───── Exercise material
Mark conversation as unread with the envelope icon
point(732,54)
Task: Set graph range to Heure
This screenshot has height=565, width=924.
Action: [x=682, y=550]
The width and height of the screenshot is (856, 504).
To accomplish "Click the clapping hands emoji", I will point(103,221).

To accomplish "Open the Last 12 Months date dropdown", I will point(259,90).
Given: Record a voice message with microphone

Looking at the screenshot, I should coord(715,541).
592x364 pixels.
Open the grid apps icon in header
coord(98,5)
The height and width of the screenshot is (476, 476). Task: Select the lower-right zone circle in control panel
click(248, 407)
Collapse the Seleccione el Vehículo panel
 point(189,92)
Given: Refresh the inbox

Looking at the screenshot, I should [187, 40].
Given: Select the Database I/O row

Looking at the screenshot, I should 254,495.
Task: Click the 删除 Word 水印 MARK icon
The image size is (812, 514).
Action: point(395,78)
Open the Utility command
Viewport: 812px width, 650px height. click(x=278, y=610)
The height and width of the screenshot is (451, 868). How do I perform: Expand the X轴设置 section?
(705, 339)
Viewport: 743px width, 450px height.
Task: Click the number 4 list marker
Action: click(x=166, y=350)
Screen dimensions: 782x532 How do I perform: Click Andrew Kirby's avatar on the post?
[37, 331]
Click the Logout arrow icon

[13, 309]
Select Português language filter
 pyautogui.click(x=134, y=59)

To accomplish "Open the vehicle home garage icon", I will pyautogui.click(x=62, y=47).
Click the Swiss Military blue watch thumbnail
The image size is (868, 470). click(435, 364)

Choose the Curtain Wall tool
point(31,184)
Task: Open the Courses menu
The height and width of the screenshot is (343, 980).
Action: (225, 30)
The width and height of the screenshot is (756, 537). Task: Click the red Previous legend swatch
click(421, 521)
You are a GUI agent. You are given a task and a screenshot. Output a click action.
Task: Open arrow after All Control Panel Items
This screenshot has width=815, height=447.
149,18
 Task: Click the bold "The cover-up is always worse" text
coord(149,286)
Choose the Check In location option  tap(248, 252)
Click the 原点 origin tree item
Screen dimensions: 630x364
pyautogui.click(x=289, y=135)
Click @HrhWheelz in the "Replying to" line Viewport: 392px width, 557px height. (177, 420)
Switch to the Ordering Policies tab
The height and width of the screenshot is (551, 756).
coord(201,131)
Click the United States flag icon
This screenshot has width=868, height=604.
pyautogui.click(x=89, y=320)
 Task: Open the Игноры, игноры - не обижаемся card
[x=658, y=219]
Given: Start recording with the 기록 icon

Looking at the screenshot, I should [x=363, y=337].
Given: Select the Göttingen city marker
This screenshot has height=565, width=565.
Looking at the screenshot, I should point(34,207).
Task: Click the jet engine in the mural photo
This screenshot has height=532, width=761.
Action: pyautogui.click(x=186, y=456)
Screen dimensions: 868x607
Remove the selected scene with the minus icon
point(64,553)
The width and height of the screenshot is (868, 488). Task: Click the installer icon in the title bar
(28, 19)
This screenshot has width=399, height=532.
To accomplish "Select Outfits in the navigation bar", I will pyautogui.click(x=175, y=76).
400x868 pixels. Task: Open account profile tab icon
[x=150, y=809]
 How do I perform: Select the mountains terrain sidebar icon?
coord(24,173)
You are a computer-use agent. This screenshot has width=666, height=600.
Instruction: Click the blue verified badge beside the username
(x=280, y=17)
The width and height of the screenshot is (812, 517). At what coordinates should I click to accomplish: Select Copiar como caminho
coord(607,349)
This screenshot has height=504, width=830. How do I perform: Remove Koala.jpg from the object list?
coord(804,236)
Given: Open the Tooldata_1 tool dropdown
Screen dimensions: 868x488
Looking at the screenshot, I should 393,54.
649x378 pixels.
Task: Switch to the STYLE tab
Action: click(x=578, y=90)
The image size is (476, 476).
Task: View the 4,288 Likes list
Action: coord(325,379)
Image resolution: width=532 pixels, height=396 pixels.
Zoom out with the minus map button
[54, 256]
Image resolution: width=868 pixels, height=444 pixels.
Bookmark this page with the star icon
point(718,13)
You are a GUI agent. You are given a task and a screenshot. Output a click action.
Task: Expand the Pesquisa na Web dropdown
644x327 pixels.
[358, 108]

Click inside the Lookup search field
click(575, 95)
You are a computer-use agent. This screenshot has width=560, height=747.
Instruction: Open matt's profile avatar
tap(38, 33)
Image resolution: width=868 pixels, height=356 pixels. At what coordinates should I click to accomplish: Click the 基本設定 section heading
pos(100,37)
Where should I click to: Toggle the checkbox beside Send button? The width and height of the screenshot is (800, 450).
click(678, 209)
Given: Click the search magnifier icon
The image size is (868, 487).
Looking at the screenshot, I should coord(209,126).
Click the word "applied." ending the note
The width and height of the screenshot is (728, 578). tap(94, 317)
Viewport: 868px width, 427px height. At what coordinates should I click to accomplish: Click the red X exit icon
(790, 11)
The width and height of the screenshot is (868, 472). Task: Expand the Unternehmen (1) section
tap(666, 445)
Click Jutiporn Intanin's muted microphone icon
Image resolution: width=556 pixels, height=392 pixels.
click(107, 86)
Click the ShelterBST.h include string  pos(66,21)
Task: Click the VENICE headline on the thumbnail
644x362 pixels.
──────────
What the task asks: An exact copy is required of each line from the one containing "The width and height of the screenshot is (868, 472)." through the last line of the material, and of no other line.

Answer to this problem:
The width and height of the screenshot is (868, 472). Task: Expand the Unternehmen (1) section
tap(666, 445)
Click Jutiporn Intanin's muted microphone icon
Image resolution: width=556 pixels, height=392 pixels.
click(107, 86)
Click the ShelterBST.h include string  pos(66,21)
Task: Click the VENICE headline on the thumbnail
644x362 pixels.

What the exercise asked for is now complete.